The study was published in the journal mBio.

A deadly kiss

T. gondii is the parasite responsible for toxoplasmosis, a lifelong chronic infection prevalent in approximately one-third of the human population. While the infection poses little harm to healthy individuals, it can cause seizures and neurological defects in immunocompromised people. Infection acquired during pregnancy can be particularly harmful as the parasite can cross the placental barrier and infect the fetus, causing retinal or neurological issues in the developing fetus and, in severe cases, death.


The parasite relies on host cells to provide many of the metabolites it requires to produce energy and replicate. To scavenge these metabolites the parasite remodels the host cell in a process that has, up until now, been understudied.


The researchers hope that by understanding the metabolic relationship between the host cell and the parasite, new treatment and prevention options for T. gondii infections could be uncovered. with no vaccines currently available to prevent infection.

To understand how T. gondii affects the metabolism of host cells the researchers used OMI, a non-invasive technique that enables the observation of real-time changes. This enabled the researchers to monitor metabolism within live cells by detecting fluorescent activity already present in the cells. This method is performed without having to fix or stain samples that would ultimately kill the cells.
════════════════
__TASKS TO COMPLETE__:
- A) Update the part of the T. gondii text that opens with "The parasite relies" and closes with "now, been understudied.", writing "largely unexplored" in place of "understudied".
- B) Go on with the text about T. gondii and host-cell metabolism, picking up after its final sentence.

(Collected data)
════════════════
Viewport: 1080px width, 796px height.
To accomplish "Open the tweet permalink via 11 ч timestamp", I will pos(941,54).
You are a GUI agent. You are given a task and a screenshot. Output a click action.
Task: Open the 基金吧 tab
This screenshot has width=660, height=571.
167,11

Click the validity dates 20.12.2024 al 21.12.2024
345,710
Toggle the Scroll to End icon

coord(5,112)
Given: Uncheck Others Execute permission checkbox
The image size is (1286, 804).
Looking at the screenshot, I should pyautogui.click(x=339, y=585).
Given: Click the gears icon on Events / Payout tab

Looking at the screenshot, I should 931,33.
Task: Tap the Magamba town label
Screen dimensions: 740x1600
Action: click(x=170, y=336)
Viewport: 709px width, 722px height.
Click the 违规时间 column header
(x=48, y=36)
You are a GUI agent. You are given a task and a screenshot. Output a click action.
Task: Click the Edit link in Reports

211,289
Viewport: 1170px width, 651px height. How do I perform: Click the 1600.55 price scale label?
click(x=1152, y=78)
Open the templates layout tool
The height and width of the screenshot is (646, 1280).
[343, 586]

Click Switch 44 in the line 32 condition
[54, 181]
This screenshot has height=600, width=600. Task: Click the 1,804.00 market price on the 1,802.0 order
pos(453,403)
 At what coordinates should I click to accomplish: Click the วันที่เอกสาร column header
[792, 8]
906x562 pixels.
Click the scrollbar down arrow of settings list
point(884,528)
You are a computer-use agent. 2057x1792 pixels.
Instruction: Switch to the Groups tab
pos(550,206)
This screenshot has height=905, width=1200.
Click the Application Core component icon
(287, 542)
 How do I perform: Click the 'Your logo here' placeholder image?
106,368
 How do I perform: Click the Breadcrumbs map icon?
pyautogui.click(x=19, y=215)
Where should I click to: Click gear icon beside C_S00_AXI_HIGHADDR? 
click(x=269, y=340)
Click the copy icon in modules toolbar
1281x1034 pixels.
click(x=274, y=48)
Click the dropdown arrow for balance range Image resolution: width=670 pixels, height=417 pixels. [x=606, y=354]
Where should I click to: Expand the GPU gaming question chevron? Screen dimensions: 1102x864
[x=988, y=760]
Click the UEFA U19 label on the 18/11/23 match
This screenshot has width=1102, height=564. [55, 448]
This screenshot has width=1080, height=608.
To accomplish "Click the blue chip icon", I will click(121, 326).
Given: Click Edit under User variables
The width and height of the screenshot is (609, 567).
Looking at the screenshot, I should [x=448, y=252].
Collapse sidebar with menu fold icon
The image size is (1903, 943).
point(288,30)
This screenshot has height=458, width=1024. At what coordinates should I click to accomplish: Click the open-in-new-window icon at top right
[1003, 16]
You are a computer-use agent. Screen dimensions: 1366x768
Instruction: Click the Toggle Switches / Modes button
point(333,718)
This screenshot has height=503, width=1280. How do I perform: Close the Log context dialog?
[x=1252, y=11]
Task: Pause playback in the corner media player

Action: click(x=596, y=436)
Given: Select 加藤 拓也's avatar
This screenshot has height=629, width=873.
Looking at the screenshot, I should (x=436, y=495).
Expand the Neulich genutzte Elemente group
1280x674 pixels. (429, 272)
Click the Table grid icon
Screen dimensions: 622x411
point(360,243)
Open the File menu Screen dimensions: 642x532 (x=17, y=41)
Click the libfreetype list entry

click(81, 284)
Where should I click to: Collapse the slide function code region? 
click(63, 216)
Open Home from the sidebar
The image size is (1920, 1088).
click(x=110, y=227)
════════════════
__EXERCISE RESULTS__:
- A)
The parasite relies on host cells to provide many of the metabolites it requires to produce energy and replicate. To scavenge these metabolites the parasite remodels the host cell in a process that has, up until now, been largely unexplored.

- B)
The researchers measured the chemical activity of two metabolites – nicotinamide adenine dinucleotide phosphate (NAD(P)H) and flavin adenine dinucleotide (FAD) – to observe changes in redox biology. They found that throughout a 48-hour infection, infected host cells became more oxidized, and NAD(P)H mean lifetime increased. Additionally, they confirmed other metabolic changes in the levels of glucose, lactate and reactive oxygen species (ROS) production.


The study further examined metabolic changes associated with the pre-invasion “kiss and spit” mechanism, where the parasite interacts with the surface of the host cells before mounting a full invasion.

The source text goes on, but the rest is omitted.